1 of 2 | Moroccan rescue teams members works amid the rubble of a house destroyed in the powerful earthquake, which hit the country two days earlier, in the village of Talat N'Yaaqoub, south of Marrakesh, Morocco, on Monday. Photo by Mohamed Messara/EPA-EFE
Sept. 11 (UPI) -- The death toll from last week's earthquake in Morocco rose to 2,497 people Monday as recovery teams continued a desperate search of the rubble for more survivors.
The total number of injured reached 2,476 following Friday night's magnitude-6.8 temblor in the High Atlas Mountains -- the strongest to hit central Morocco in more than 120 years.
The greatest number of deaths were reported in villages near the epicenter, including 1,452 in Al Haouz, 764 in Taroudant, 202 in Chichaoua, and 18 in Marrakech, according to a statement from Morocco's Interior Ministry.
The quake left another 40 dead in Moulay Ibrahim, while destroying an entire village in Ouirgane.
No new deaths were reported Monday in the provinces of Ouarzazate, Azilal, Agadir Idaoutnan, Greater Casablanca, Youssoufia, and Tinghir, the ministry said.
Many remain missing as the search and recovery effort unfolded, but hope to find survivors was fading with each passing day.
Armed forces and international aid teams were trying to reach isolated mountain areas where people were likely trapped in collapsed homes and buildings, but some places remained too dangerous to search.
Meanwhile Monday, a Moroccan army helicopter dropped emergency humanitarian aid to mountain villages whose main thoroughfares were cut off by landslides.
Morocco's King Mohammed VI declared three days of national mourning and on Sunday ordered mosques to hold funeral prayers for the dead.
The government set up a tent camp in the town of Asni, while volunteers from across the country brought food, water and other emergency supplies to the region.
The international community also responded to the quake Monday, with Spain, Qatar, and the United Arab Emirates sending the earliest humanitarian aid, and Britain dispatching a 60-member rescue team with four cadaver dogs to help the search effort.
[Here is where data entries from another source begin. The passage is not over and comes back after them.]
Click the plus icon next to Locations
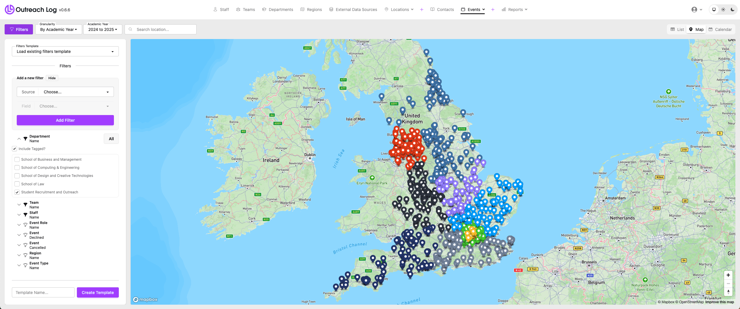The image size is (740, 309). [422, 10]
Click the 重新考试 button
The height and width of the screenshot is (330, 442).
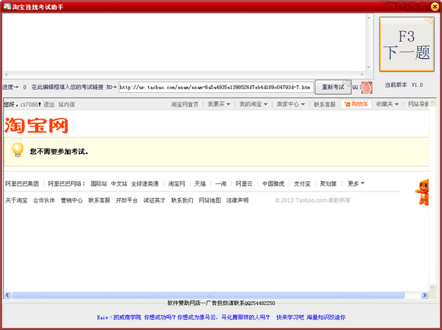[333, 86]
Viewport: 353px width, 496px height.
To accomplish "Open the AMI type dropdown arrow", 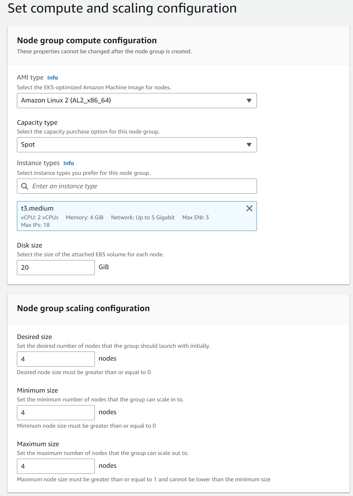I will tap(249, 101).
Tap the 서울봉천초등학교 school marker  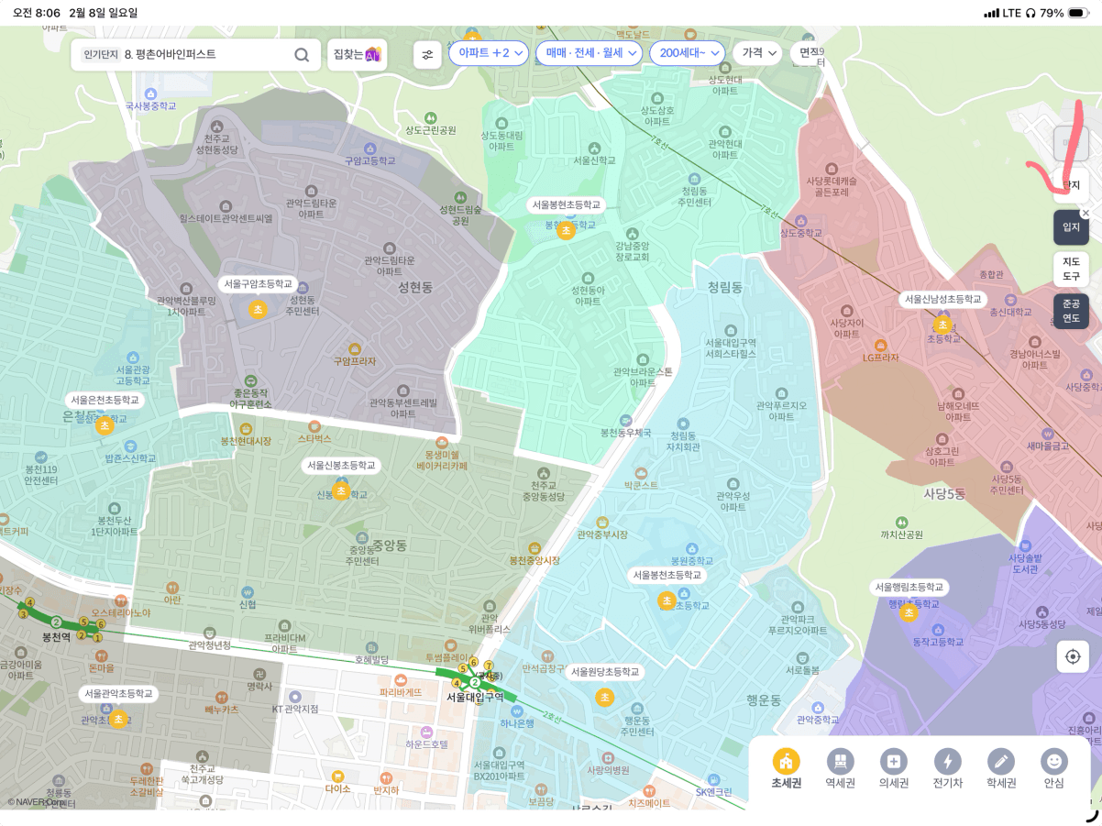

China's Red Cross also sent $200,000 in emergency assistance, while France has pledged $5.3 million to help the response effort.
Rescue workers used their bare hands, drills and pick-axes to dig through the ruins, where many were found alive over the weekend and evacuated from the region.
The stench of death filled the air as an untold number of bodies were unreachable beneath the destruction and as desertlike heat baked the region.
The disaster has displaced as many as 300,000 people in the region -- with many sleeping outside since the quake struck three nights ago, the United Nations said.
The U.S. State Department said that only a small number of Americans were injured in the quake, but as of Monday none had been reported dead.